For a few fleeting moments, the arcane world of graphic arts basked in the glare of the mainstream media courtesy of Ikea, that international icon of retail success that first skyrocketed to fame by integrating an extensive array of cheap furniture with succulent Swedish meatballs. In this year's catalog, Ikea unceremoniously dumped Futura, the venerable gothic font dating back to the days of hot metal.
My introduction to Futura came while composing headlines on a Ludlow. This was before a Mac was a computer. It was before a Mac was even a hamburger! If you don't know what a Ludlow is, go ask your grandfather.
In place of Futura, Ikea selected Verdana, which, truth be told, was never intended for use in print.
Print and design purists, as well as Ikea fans, stormed the blogosphere with pithy posts defending Futura as though it were Catherine of Aragon, wounded by Ikea in the King Henry VIII role, replacing aging queen Futura with saucy upstart Verdana. Except…
Verdana was deliberately created to be ubiquitous and bland, and therefore universally compatible in a global environment connected by Microsoft's Internet Explorer browser. Other yawner fonts like Arial (the Helvetica knockoff with all the spacing and none of the character) and Tahoma are birds of the same feather.
Making these fonts freely available and including them with all Microsoft software made it a sure bet that these fonts would come to reside on every computer in the world, and therefore be “web safe.” This simply means that if you design a web page with a websafe font like Verdana, it probably will display the way you intended it to, anywhere.
What possessed Ikea, lauded by fervent devotees for its good sense in all things stylish, to adopt Verdana for print use? Perhaps Ikea wanted all of its media to match. Alas, poor furniture seller, your marketing program is not a living room set.
This stylistic faux pas made Ikea an easy target of ridicule for design snobs who rushed to tweet their Twitters so they could claim their 15 nanoseconds of fame.
If you are a designer, or a twitterer, this is old news. If you are a printer, this is probably the first you've heard of this story. When was the last time a typeface became the subject of a major news article?
The surprise isn't that font freaks screamed foul, but that the mainstream media paid attention. Time magazine, the Wall Street Journal, even the stodgy New York Times and Chicago Tribune repeated this story. As a printer, I'm both stunned and gratified that the press even cared. Ironically, I haven't heard much in the printing trade press. Too bad. Ikea's stylistic misstep could be twisted into a powerful case history for savvy marketers of print and media services.

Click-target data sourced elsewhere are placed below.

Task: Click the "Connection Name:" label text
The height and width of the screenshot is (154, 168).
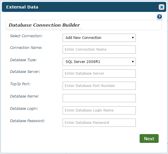Action: click(26, 48)
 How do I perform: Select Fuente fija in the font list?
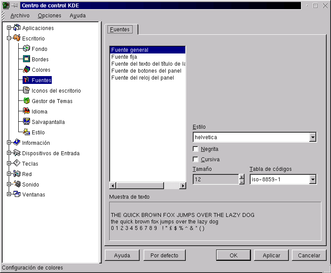(124, 57)
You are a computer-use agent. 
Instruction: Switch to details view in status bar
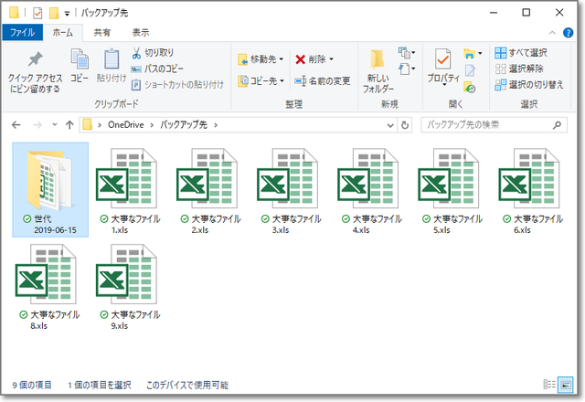tap(551, 386)
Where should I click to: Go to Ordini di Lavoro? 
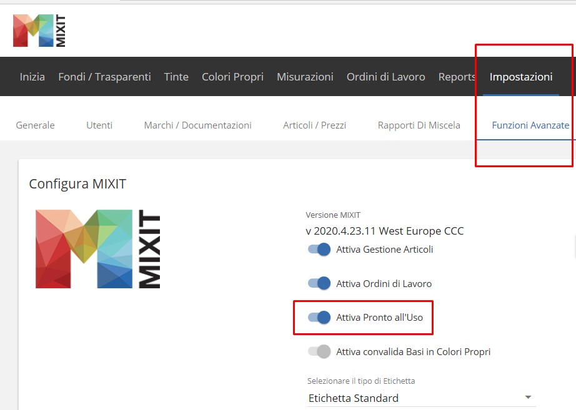coord(385,77)
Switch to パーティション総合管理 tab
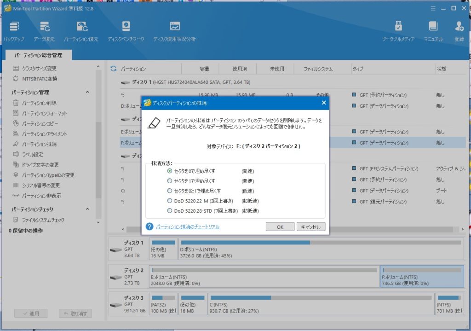Image resolution: width=471 pixels, height=331 pixels. 38,55
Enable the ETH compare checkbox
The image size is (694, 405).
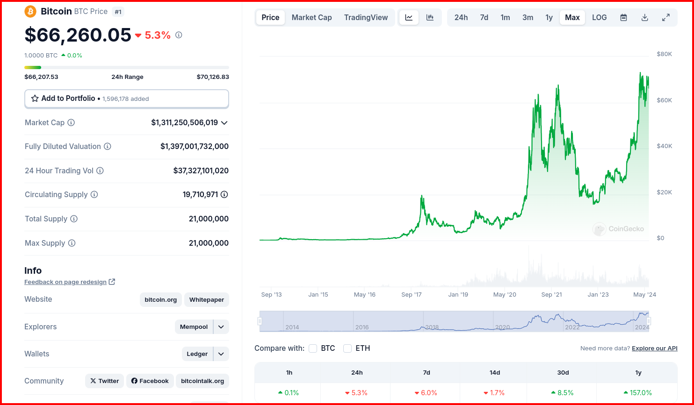pos(347,348)
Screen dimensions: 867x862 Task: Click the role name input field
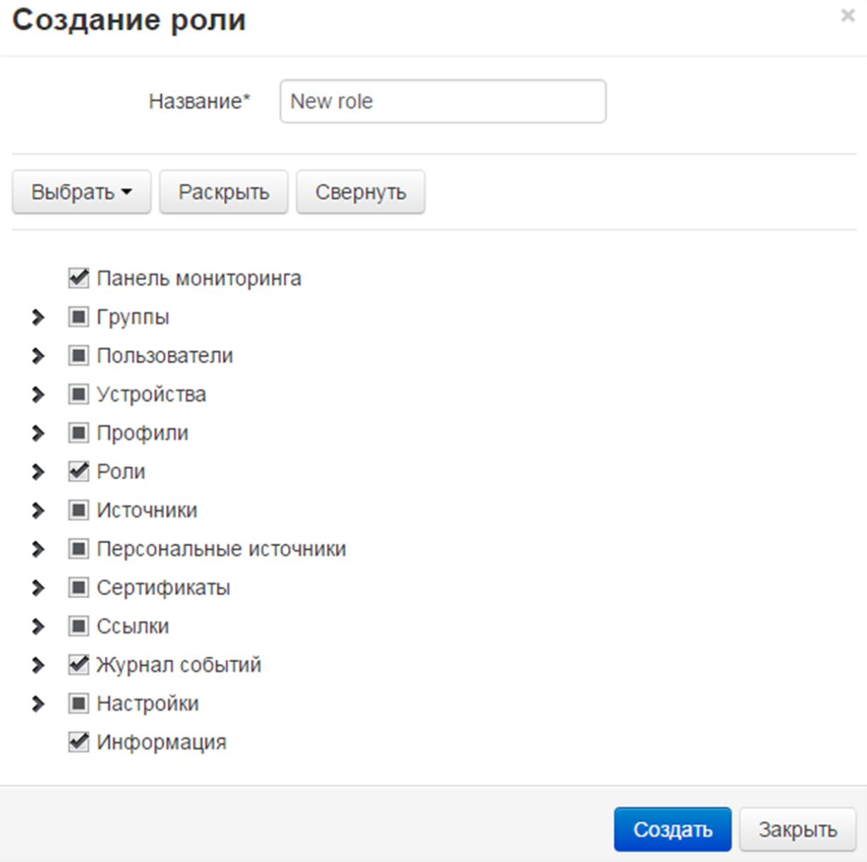click(443, 102)
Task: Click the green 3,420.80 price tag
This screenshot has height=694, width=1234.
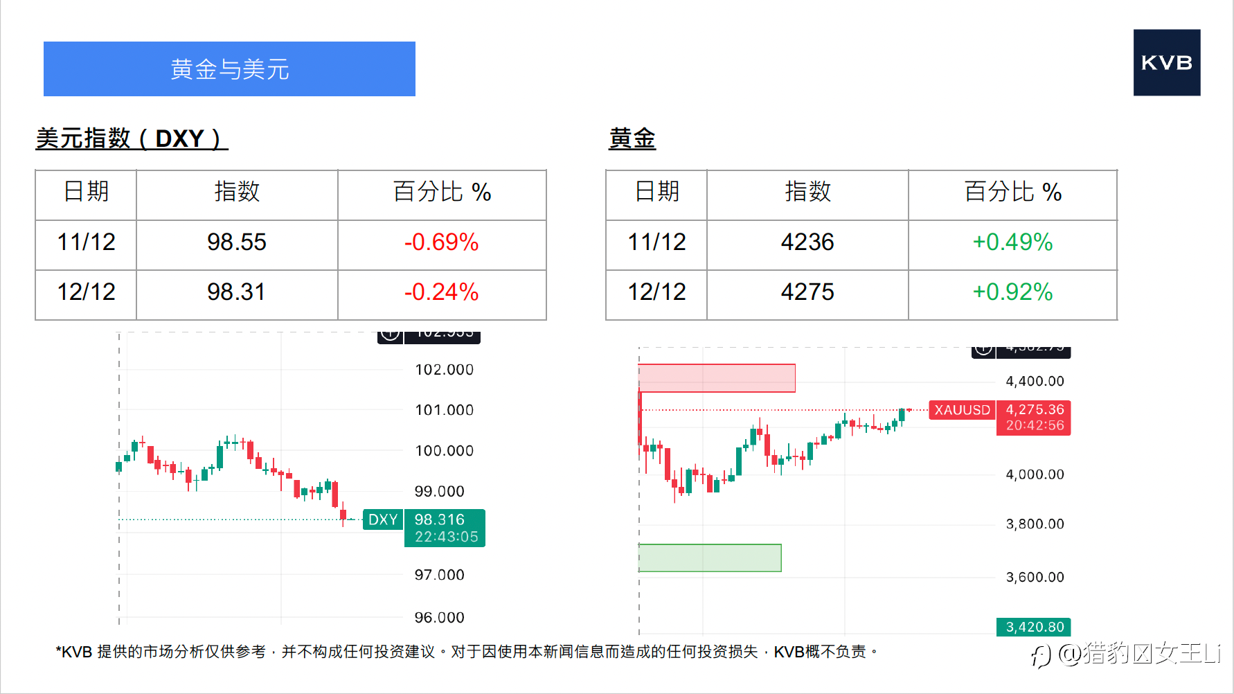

An Internet focused design firm, it could be said, might see nothing wrong with employing an unsuitable font for a printed catalog. An experienced web designer probably would be convinced that a Microsoft websafe font is the only way to go. A webonly designer wouldn't comprehend why the same rule need not and should not apply to print.
A print-oriented designer likely would make the opposite mistake, insisting on Futura for the corporate website. The result would be widespread font substitution, with web pages displaying text using common substitute fonts, such as Times New Roman or Chicago. The designer might never see how awful this web creation looked to most of the world.
Did I lose you on that last paragraph? I'm sorry to hear that, because it means you don't provide web design and maintenance. A printer offering such services would have been uniquely equipped to help Ikea avoid embarrassment.
The service provider who is equally at home in both online and print media will win the race in 21st century markets. Understanding both of these media formats — and knowing how to integrate them in an effective manner — will move you even further ahead of the pack.
Ikea is a rare breed among massmarket retailers in that it still prints an annual catalog. We must respect and revere such commitment to print. Ikea's crime was a misdemeanor, not a felony; Verdana is not so much repulsively ugly as it is bland and plain.
Verdana also is wider than Futura. Less type will fit on a page. This should mean thicker catalogs with more printed pages. Perhaps this will go down in history as the year declining print volumes began to rise again! Long live meatballs and extended type faces!